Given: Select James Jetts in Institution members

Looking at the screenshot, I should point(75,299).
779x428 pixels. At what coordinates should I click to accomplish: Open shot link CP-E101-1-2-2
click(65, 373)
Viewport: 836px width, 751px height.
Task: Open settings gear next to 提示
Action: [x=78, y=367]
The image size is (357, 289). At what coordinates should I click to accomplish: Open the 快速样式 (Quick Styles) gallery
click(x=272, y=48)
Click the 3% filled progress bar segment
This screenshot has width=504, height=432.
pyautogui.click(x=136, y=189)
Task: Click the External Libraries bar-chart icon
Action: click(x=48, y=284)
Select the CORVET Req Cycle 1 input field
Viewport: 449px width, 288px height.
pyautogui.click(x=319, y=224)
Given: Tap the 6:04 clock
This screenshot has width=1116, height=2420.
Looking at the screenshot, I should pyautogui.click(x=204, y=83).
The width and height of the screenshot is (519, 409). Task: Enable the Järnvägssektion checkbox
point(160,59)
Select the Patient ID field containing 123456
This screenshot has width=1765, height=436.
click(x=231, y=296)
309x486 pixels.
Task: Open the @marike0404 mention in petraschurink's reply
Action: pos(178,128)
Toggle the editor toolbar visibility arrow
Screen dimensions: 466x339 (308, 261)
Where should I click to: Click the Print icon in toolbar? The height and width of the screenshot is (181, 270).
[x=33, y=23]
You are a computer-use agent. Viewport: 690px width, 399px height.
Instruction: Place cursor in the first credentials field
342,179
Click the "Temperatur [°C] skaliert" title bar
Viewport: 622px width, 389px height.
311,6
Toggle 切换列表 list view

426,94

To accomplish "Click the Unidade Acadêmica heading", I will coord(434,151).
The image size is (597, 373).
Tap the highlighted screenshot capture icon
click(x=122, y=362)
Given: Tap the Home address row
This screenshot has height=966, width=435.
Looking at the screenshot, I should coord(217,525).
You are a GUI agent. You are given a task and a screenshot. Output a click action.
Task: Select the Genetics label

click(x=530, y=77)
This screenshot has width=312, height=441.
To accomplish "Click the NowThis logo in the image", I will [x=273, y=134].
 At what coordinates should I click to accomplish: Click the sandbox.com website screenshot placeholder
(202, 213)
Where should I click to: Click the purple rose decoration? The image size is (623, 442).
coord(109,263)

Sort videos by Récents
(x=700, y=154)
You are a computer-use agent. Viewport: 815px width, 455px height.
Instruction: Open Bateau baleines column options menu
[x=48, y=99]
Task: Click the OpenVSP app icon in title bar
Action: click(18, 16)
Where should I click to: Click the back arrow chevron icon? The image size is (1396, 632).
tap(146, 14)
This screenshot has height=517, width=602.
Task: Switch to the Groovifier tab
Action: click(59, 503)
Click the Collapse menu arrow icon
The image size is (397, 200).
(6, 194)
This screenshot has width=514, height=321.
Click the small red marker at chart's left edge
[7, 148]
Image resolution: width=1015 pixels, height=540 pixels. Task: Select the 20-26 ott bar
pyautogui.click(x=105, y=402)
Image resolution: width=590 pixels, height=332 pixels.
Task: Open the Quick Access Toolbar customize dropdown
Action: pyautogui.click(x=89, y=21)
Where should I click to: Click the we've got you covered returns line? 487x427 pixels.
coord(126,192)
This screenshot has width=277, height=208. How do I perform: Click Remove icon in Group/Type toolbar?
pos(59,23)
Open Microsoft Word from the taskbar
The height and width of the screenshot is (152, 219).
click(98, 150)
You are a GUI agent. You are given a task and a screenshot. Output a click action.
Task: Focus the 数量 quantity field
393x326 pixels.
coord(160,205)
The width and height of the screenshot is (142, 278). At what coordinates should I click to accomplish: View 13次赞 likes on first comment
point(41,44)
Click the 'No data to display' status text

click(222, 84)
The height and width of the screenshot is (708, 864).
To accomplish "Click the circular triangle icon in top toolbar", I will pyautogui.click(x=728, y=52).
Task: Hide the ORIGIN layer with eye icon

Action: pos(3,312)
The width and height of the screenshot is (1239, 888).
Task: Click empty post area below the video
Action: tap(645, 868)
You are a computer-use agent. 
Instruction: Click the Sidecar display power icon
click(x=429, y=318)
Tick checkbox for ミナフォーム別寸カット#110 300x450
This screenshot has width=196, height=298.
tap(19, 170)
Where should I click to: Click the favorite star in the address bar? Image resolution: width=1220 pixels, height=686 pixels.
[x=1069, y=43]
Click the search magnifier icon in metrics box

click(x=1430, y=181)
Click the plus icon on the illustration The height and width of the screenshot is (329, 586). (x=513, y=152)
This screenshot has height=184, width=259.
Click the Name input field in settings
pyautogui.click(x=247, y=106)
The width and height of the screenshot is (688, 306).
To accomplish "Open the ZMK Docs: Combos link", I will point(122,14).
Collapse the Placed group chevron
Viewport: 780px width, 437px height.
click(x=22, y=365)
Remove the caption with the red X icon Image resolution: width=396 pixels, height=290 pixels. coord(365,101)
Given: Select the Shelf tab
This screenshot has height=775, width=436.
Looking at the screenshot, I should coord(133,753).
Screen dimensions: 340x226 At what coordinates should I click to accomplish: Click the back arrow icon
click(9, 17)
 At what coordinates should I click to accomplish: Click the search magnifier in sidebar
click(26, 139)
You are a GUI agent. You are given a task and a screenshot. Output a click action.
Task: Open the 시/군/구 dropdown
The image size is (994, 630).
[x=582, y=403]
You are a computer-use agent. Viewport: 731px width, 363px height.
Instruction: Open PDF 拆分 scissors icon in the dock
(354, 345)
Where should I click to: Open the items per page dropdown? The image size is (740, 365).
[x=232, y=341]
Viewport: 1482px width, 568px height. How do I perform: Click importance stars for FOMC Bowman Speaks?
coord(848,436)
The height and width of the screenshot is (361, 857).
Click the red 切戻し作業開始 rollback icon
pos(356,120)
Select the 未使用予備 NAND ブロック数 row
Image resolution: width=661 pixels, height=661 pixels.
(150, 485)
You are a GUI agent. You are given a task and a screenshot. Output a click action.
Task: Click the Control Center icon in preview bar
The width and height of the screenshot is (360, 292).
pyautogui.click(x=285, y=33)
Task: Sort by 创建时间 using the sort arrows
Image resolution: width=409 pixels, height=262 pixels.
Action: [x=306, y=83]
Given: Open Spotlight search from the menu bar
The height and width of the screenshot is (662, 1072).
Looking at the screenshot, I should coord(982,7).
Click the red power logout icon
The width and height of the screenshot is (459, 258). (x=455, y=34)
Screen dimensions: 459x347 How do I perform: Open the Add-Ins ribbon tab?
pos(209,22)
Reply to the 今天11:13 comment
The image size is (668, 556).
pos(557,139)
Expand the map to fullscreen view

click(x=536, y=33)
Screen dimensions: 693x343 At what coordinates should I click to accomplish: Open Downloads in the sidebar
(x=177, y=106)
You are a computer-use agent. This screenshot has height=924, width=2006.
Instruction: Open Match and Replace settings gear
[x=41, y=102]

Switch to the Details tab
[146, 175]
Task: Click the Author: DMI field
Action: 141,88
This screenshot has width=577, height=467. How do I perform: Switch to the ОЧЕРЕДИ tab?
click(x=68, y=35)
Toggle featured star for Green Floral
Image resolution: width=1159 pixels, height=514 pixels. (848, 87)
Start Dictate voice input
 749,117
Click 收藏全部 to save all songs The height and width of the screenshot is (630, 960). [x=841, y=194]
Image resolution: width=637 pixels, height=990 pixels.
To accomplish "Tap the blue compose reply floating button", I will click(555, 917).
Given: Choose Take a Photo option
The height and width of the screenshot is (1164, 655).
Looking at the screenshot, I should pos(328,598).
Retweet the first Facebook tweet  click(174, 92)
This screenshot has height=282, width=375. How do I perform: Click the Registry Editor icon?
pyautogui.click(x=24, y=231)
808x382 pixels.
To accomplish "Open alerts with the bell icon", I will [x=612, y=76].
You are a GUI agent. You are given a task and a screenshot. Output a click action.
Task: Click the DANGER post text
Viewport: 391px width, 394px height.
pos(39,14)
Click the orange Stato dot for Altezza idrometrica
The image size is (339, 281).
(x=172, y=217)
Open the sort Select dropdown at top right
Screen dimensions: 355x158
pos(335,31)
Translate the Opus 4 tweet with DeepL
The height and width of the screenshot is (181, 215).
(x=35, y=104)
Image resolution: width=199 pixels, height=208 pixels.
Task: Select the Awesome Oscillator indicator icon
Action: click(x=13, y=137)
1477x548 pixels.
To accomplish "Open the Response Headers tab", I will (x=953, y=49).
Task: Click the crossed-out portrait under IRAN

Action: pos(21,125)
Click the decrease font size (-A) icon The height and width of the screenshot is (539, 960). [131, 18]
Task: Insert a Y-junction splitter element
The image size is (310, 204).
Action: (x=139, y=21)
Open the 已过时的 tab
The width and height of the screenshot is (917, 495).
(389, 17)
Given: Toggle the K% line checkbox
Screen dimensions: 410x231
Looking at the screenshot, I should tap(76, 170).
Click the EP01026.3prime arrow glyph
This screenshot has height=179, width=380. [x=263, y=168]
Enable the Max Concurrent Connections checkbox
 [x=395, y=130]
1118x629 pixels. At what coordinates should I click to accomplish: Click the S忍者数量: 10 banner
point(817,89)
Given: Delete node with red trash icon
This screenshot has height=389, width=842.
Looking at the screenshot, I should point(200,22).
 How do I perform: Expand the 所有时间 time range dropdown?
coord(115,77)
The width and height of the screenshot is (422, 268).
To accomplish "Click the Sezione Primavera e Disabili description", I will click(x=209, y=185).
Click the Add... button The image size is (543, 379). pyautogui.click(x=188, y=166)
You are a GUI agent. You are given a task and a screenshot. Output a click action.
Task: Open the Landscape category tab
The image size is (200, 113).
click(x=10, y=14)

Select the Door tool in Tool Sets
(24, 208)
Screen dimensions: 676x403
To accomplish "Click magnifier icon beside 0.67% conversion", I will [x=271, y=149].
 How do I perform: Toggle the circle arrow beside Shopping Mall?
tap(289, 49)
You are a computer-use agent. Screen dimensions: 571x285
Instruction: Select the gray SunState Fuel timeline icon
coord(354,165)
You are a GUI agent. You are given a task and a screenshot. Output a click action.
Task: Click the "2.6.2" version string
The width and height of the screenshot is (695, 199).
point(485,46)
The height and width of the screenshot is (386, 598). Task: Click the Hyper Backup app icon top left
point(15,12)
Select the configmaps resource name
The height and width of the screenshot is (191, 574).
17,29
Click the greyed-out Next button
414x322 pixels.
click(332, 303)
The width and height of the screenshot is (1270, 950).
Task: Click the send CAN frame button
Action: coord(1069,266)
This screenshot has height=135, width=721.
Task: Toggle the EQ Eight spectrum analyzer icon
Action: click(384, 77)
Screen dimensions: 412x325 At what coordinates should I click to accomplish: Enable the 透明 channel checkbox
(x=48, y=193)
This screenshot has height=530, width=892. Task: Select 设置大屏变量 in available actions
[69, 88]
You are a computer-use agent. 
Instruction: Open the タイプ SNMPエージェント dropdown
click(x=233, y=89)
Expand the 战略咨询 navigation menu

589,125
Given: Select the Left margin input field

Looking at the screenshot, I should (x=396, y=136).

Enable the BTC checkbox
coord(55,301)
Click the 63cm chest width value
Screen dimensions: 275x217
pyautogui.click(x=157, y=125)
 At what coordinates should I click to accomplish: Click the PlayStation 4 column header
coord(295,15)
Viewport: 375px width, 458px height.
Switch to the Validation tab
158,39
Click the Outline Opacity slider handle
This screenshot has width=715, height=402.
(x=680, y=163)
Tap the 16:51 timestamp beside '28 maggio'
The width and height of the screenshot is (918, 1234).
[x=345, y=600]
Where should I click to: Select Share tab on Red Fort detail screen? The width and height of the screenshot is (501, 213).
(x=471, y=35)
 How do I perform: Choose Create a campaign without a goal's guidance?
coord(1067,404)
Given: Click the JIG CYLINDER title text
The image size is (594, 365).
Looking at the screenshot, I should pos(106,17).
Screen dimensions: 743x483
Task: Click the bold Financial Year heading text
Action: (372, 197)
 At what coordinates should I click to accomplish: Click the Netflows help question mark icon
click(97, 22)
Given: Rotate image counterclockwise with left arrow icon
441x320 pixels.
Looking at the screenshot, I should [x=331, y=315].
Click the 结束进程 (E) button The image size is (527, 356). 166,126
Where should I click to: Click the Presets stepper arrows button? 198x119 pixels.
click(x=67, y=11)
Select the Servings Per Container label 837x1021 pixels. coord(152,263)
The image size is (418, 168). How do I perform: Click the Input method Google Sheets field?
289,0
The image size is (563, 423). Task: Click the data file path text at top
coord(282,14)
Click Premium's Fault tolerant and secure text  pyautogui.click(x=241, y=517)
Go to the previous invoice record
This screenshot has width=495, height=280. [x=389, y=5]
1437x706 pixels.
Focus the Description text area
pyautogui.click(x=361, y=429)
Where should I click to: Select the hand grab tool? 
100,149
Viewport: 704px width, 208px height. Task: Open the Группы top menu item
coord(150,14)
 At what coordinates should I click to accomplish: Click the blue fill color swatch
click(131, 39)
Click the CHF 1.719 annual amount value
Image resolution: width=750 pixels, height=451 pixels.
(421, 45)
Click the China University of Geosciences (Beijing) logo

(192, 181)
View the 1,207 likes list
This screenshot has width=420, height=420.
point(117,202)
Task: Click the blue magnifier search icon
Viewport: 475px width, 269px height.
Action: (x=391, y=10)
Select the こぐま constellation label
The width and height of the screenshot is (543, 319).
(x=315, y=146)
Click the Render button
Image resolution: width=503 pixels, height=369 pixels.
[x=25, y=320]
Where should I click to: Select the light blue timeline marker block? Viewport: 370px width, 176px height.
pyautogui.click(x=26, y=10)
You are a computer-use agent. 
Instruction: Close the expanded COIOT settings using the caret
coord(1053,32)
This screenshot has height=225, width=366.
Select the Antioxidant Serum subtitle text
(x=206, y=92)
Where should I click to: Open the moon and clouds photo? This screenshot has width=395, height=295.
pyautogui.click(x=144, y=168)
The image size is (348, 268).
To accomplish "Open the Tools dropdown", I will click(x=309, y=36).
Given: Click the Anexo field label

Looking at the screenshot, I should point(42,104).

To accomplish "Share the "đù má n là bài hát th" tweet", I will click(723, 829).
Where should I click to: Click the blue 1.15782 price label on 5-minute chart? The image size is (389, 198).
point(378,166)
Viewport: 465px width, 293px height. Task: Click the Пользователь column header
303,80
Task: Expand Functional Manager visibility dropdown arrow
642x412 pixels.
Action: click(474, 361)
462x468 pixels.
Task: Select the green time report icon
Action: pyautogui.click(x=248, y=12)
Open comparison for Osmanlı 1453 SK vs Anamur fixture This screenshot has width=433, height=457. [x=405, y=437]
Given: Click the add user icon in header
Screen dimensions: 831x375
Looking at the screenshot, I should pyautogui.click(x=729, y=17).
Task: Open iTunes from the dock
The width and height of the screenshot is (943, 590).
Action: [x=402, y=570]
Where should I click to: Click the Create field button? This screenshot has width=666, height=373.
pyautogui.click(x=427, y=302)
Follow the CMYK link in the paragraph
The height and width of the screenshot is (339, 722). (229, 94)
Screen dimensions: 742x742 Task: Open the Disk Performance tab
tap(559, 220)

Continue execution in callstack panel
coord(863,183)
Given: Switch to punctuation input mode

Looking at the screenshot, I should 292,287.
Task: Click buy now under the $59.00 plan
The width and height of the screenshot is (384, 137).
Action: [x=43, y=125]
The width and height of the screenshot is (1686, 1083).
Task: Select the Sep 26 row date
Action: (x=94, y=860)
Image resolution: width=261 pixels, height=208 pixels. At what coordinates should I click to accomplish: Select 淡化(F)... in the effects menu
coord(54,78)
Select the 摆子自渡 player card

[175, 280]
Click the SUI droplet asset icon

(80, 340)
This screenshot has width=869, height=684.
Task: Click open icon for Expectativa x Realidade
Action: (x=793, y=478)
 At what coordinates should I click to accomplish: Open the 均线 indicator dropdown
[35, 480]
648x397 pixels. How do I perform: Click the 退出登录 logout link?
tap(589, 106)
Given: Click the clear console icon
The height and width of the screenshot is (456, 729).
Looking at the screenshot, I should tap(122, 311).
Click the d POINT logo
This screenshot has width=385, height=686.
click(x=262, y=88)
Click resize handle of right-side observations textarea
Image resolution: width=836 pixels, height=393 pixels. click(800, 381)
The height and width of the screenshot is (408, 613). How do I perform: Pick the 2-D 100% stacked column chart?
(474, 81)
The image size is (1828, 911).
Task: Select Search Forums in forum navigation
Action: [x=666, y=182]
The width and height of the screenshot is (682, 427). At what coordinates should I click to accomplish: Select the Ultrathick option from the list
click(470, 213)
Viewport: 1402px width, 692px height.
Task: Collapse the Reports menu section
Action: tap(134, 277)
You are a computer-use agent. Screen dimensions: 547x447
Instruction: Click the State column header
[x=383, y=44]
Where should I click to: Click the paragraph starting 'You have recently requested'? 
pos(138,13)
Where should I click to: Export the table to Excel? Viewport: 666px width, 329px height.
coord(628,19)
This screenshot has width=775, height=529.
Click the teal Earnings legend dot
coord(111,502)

Task instructions:
Once you have counted the lines of the records holding the string "tweet", state that number with no other words.

The completed task:
3